On va voir les cadavres au sous-sol

Publié le par acila

 

Il va de soi qu'il faut tenir ses promesses donc acte.


Tout comme Michel, je m'en vais vous narrer une de mes expériences de vie passée. Dans un style décontracté. Après tout, on est entre nous. A l'occasion d'un passage dans la ville rose, j'ai découvert le Printemps de Septembre. Déjà là, vous comprenez qu'une telle sortie des sentiers battus, c'est fatalement placé sous le joug de l'Art(istik). On réinvente la nature à notre guise, on est créatifs. J'extrapole parce que je ne connais pas et que je n'ai pas envie de chercher l'origine de cette appellation.
Un être que j'apprécie me dit qu'il y a une exposition (photo) scandaleuse au Château d'Eau, que je devrais y aller voir. Généralement, je ne cours pas après les succès de masse car je ne partage pas, à l'arrivée, ce que l'on m'avait vendu pour m'allécher et ça ne fait ensuite que renforcer mon profond désespoir d'extrême solitude.
Là, je me suis dit : j'y suis (à Toulouse), j'y vais (au Château). Miracle de la destinée, j'ai pris des notes ce jour là, préconscience de vivre un moment si unique ? (les gens ne s'indignent pas au hasard, pas plus qu'ils ne répandent des oh outragés au vent mauvais sans raison pertinente).

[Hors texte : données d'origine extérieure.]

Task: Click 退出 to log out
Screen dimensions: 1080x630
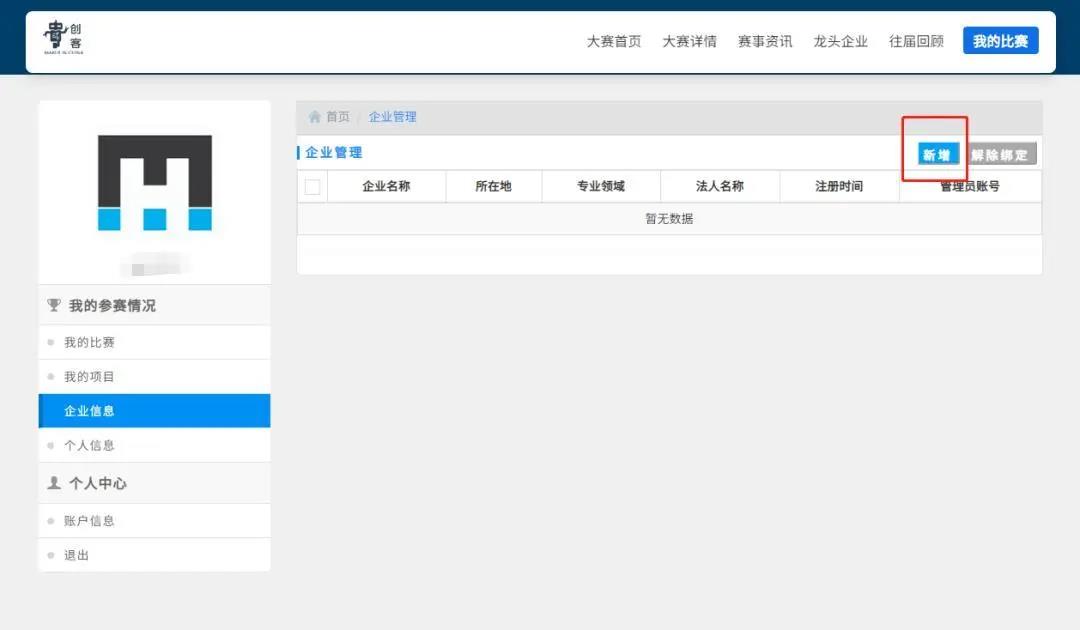Action: point(77,555)
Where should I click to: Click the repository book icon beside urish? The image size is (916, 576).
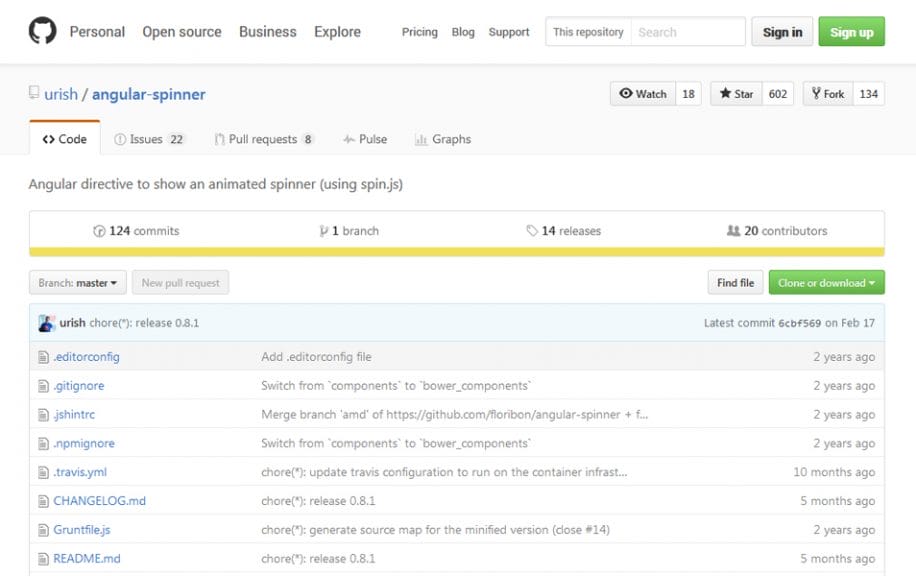click(x=33, y=93)
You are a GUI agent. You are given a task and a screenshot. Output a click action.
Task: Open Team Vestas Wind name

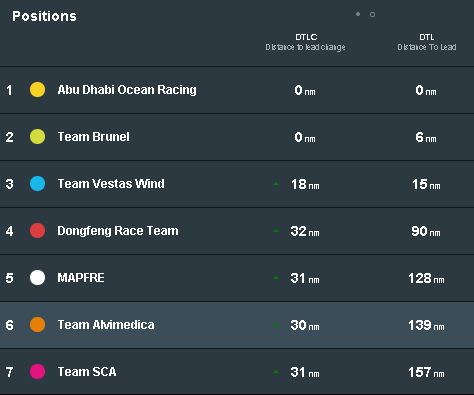coord(111,184)
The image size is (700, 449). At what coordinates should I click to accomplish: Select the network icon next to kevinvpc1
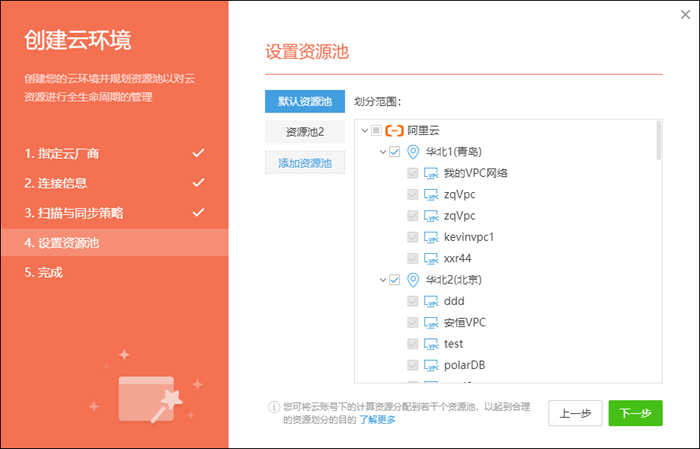(x=432, y=237)
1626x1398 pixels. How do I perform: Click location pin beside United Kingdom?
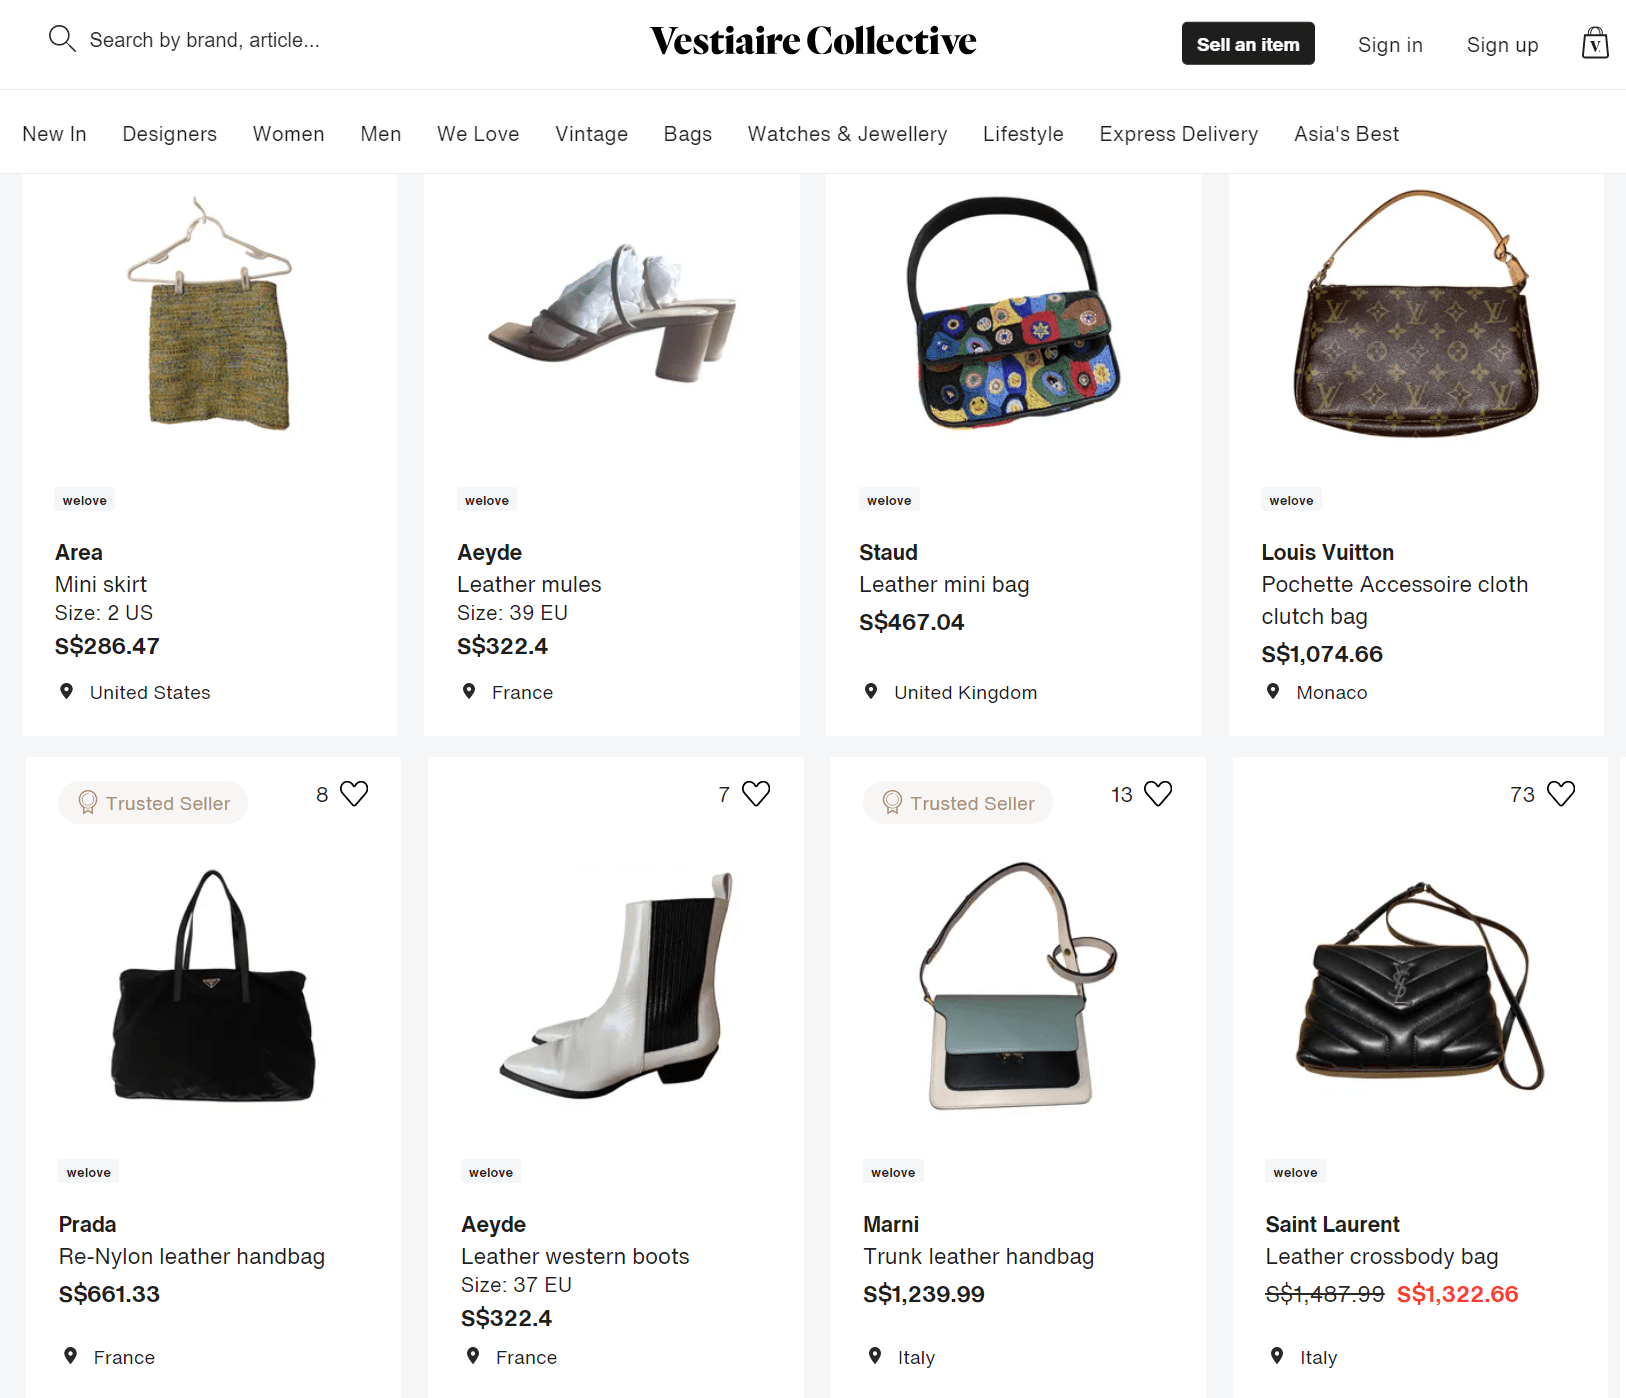(x=871, y=691)
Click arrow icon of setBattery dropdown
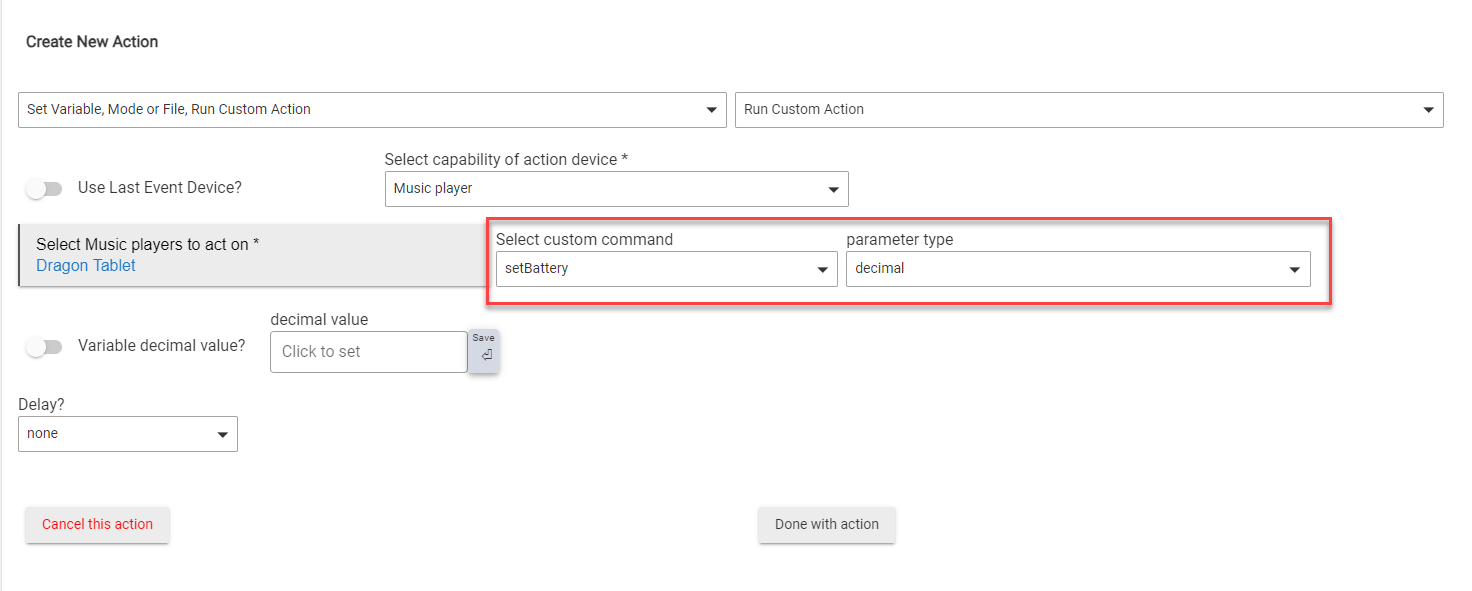 pyautogui.click(x=822, y=269)
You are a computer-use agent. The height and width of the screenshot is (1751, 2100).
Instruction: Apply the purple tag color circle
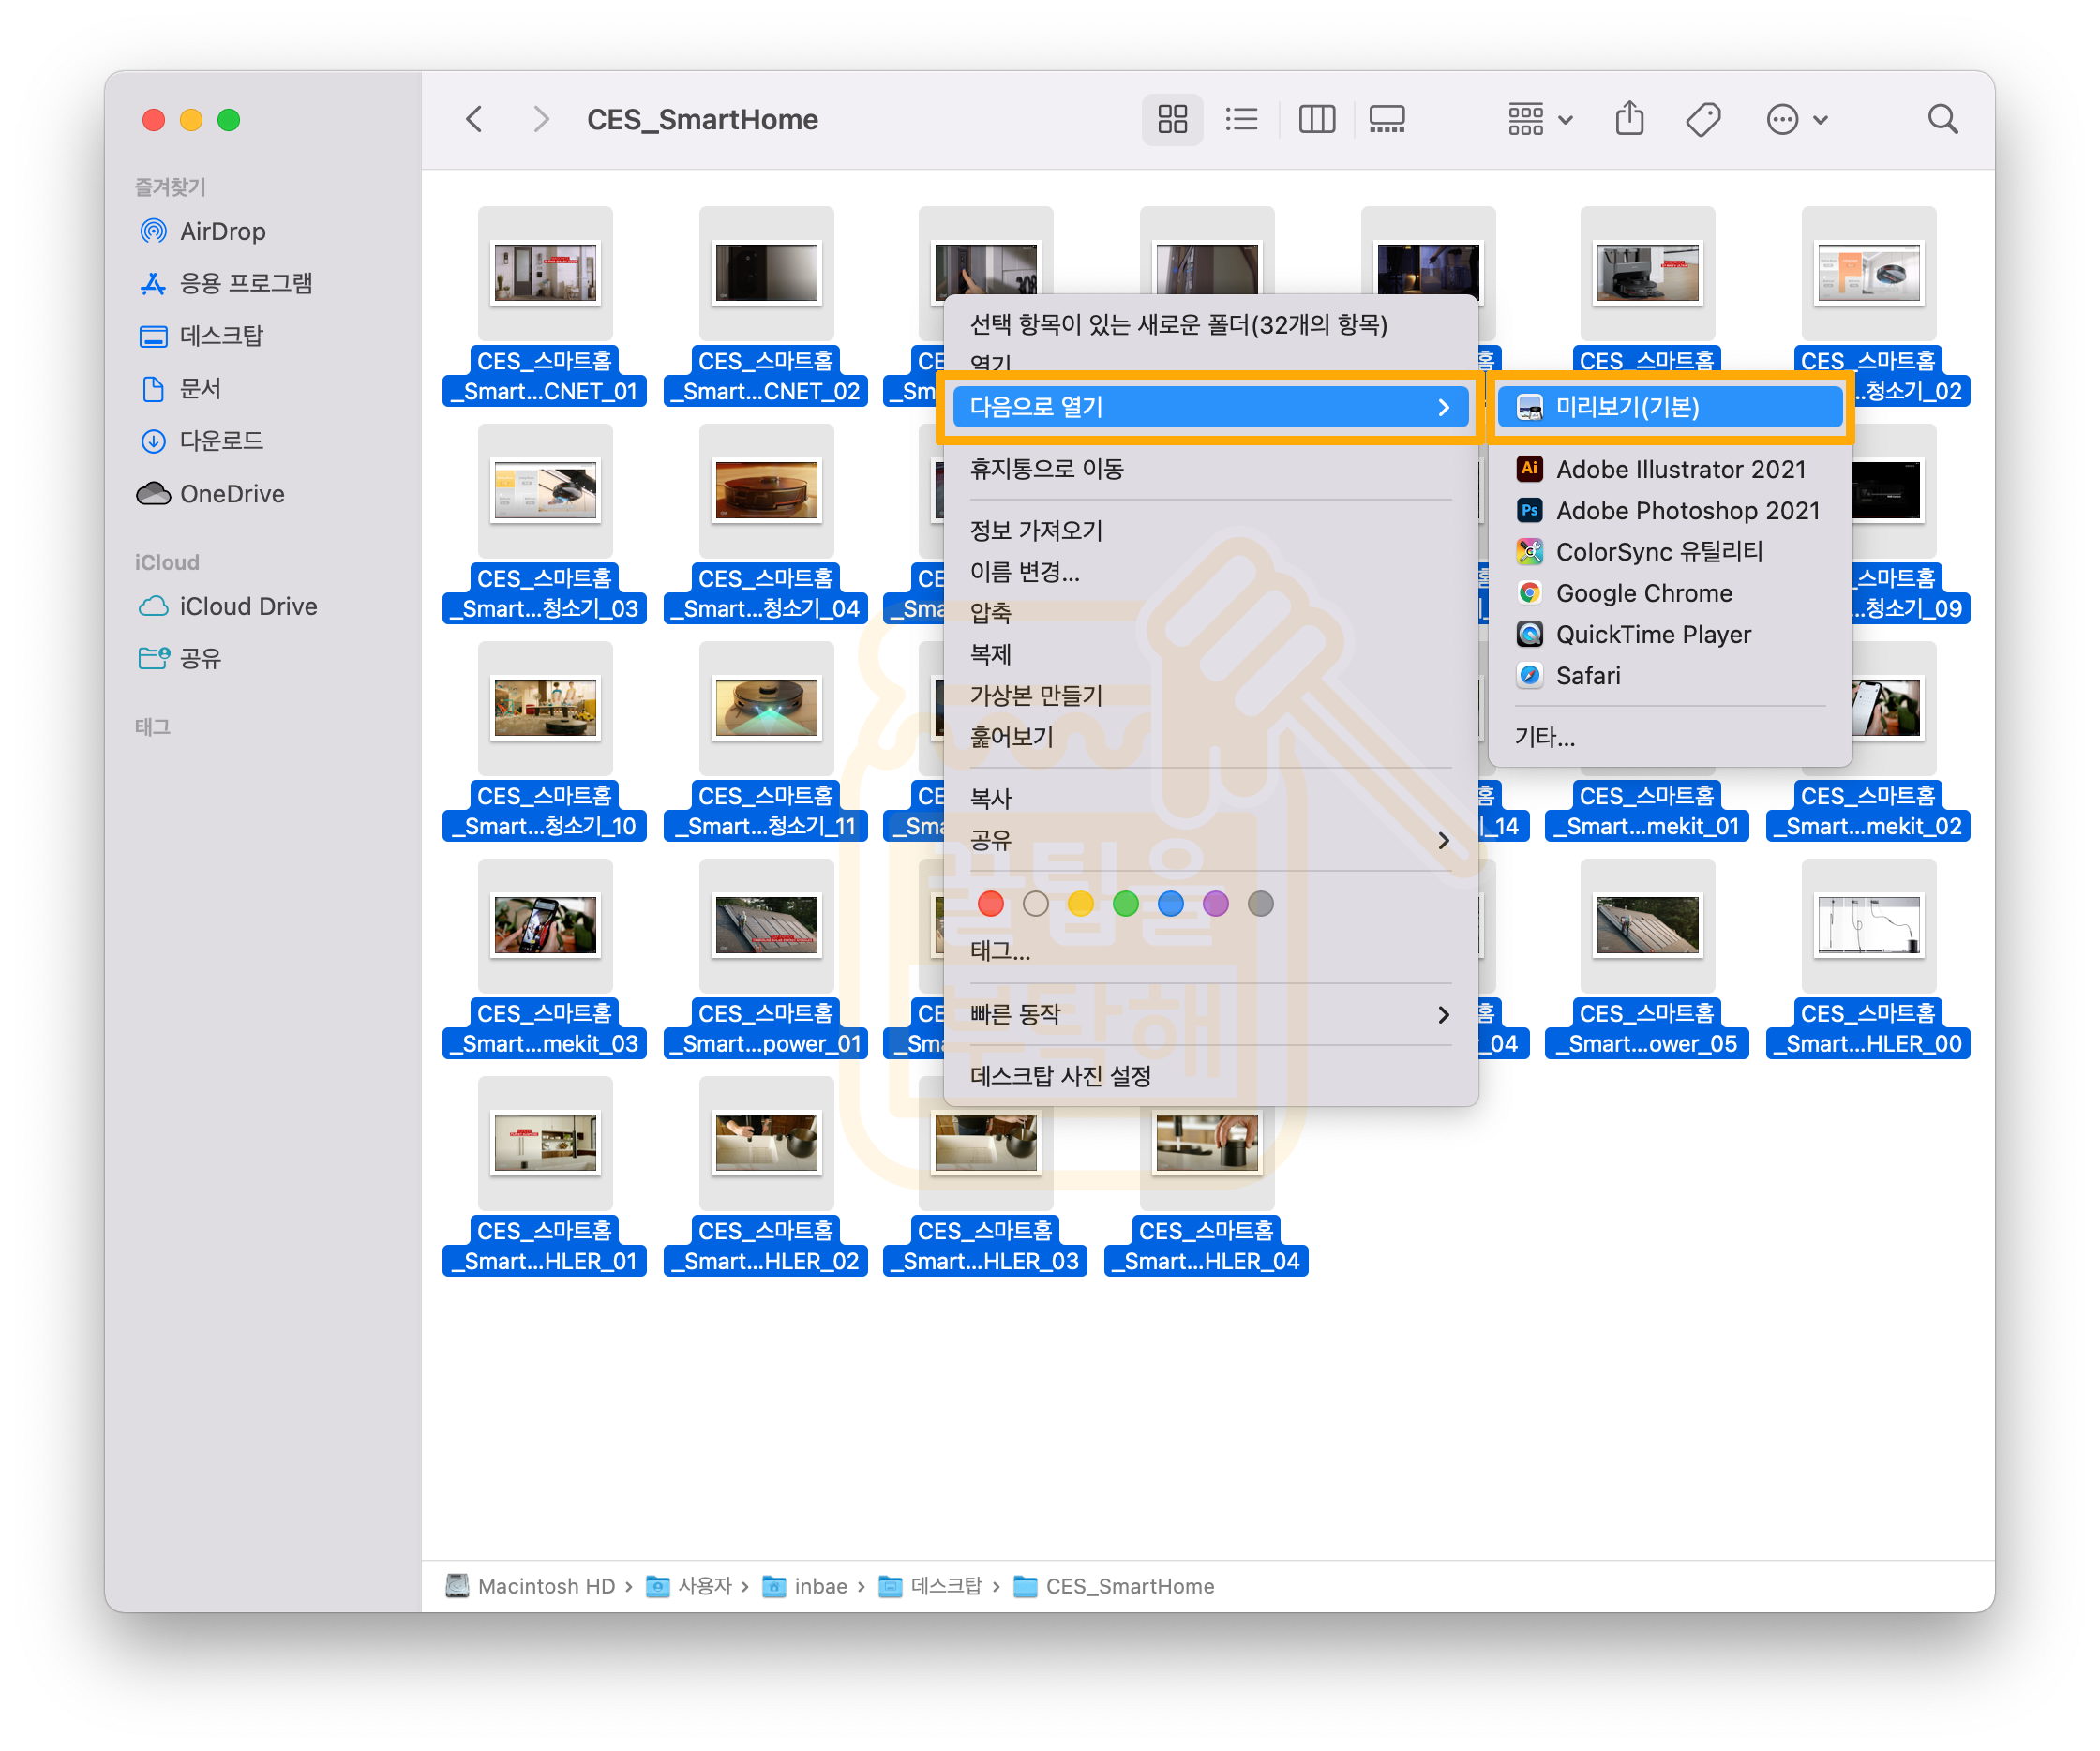tap(1215, 904)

Bric à brac de gribouillis en vrac.


  Château d'eau : intérieur, rez-de-chaussée. Des petites filles courent et leurs parents ne parviennent pas à les retenir. La mère finit par les conduire dehors. Je me pose sur un tabouret dont l'assise est un vinyle sous verre. Les enfants ne peuvent bien sûr pas descendre... "vous nous raconterez ?" demande l'une d'elle vieille d'une dizaine d'années. "On te racontera". En haut : la banlieue de la mort ? Les visiteurs, à la sortie, se demandent-ils à quelle sauce ils seront mangés ? Deux enfants d'environ 4/5 ans se précipitent sur le casque audio qui pend à côté de moi. En bas : le lieu de quel scandale ?

Je descends l'escalier. A son pied, une chaise. A ses pieds, Hamlet et le roi Lear. La voix d'une femme qui dit : "sur le coup c'est un peu dur... en même temps, ça existe..."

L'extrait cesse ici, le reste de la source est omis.